Es casi imposible enchufar la televisión sin que nos asalte todo un aluvión de cosas navideñas.
Por ejemplo, las películas. Las películas navideñas o navidosas derraman arrope, suelen ser tremendamente dulzonas y cursis. La mayoría de las que trasmiten los canales televisivos proceden de Estados Unidos de América y suelen proponer unos sentimientos de lo más nobles y compasivos por estas fechas, sentimientos que probablemente se podrán suspender durante el resto del año para dedicarse al sistemático puteo de nuestros semejantes sin mayor problema.
Sugiero a los productores que no se molesten en hacer ese tipo de películas, generalmente muy flojas. Podían producir adaptaciones navideñas de películas ya de probado éxito. Por ejemplo, se le añaden unas lucecitas de colorines parpadeantes al ataúd de Drácula, y listo; o se cuelgan unas campanillitas a los cataplines del caballo de Clint Eastwood en la “Trilogía del Dólar” y queda completamente navideño.
Pero no son solos las películas: cualquier programa de estos días necesita revestirse de detallitos tales como cristales de nieve y abetos. Sea concurso, reality show o cotilleo, venga nieve y vengan arbolitos y campanas. Un lugar como Chiclana, donde no consta que haya caído jamás un copo de nieve y cuya conífera más común es el pino piñonero (pinus pinea), tan diferente del abeto, tiene que disfrazarse de Noruega, si es que quiere disfrutar de una Navidad canónica, si no quiere desentonar. Incluso se han llegado a crear nevadas artificiales frente al Ayuntamiento. A mi no me parece mal del todo, porque los chiquillos lo disfrutan una barbaridad y los niños se lo merecen todo, pero algo grotesco sí que resulta.
Luego viene el empalago publicitario, y no solo por los anuncios de dulces, ya empalagosos de por sí. Al retornado los dulces le sientan como un tiro y, como todos ustedes, se ve obligado a verlos anunciados a todo color en estas fechas, lo cual resulta notablemente empalagoso.
La celebración de la Nochebuena exige inexorablemente elaborar y consumir cenas copiosas regadas con numerosas libaciones, incluso a personas que, como el retornado, suelen cenar una tortillita o unas verduras. Estos banquetes extemporáneos pueden desembocar con facilidad en indigestiones, a poco que uno se descuide, total, que seguimos con el empacho.
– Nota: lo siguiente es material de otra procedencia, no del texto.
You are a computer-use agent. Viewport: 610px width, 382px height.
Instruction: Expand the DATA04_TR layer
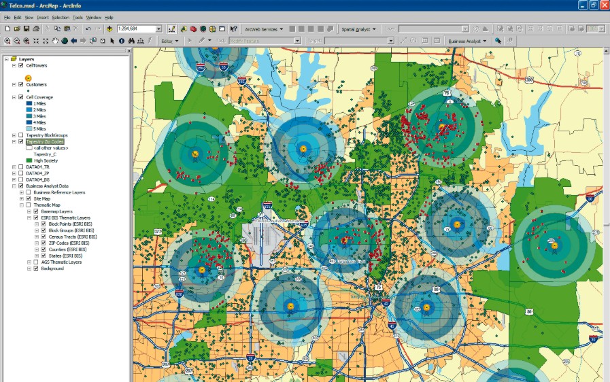(14, 167)
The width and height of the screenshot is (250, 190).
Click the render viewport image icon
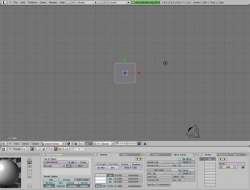tap(145, 144)
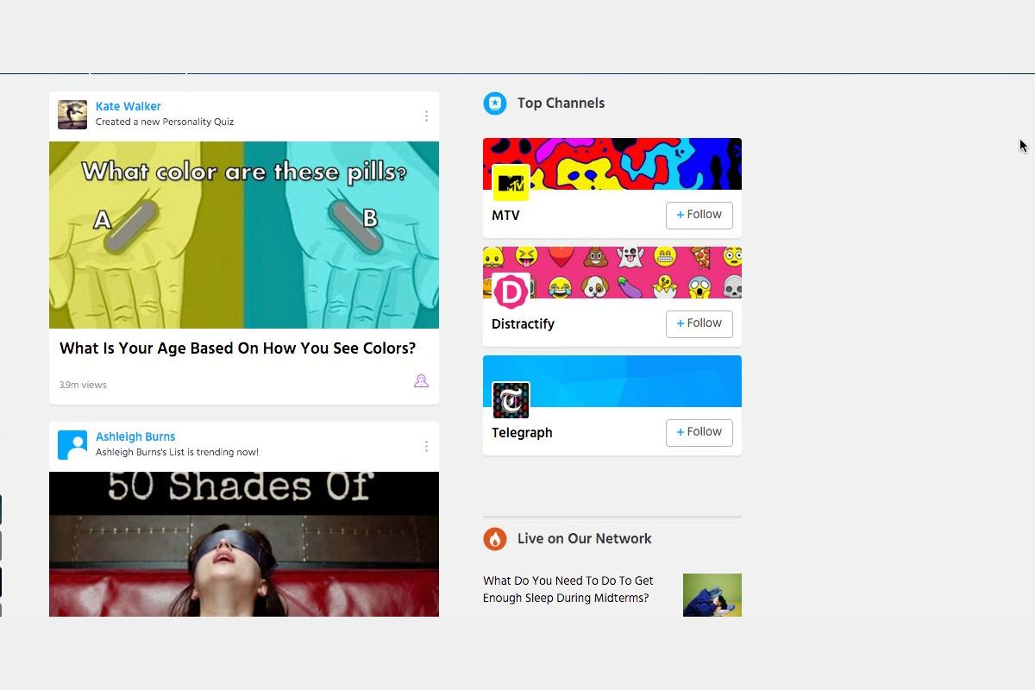Viewport: 1035px width, 690px height.
Task: Open the Kate Walker profile link
Action: click(129, 106)
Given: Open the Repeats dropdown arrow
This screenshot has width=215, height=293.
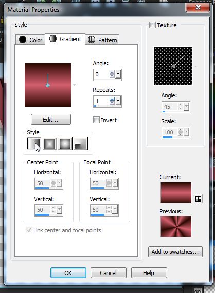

Digamos en descargo de las comilonas que en condiciones normales constituyen una ocasión para reunirse con familiares y amigos, cosa que resulta agradable, siempre que los circunstantes no den en el mal detalle de rememorar a los ausentes, provocando situaciones de melancolía colectiva. También es recomendable que ningún inoportuno aproveche la ocasión para resucitar viejas rencillas, pero, como en la fábula de la rana y el alacrán, parece inherente a ciertas empalagosas personalidades.
Sea como fuere y hechas las anteriores antipáticas observaciones, deseo a lectores y chiclaneros en general que disfruten todo lo que puedan de las fiestas.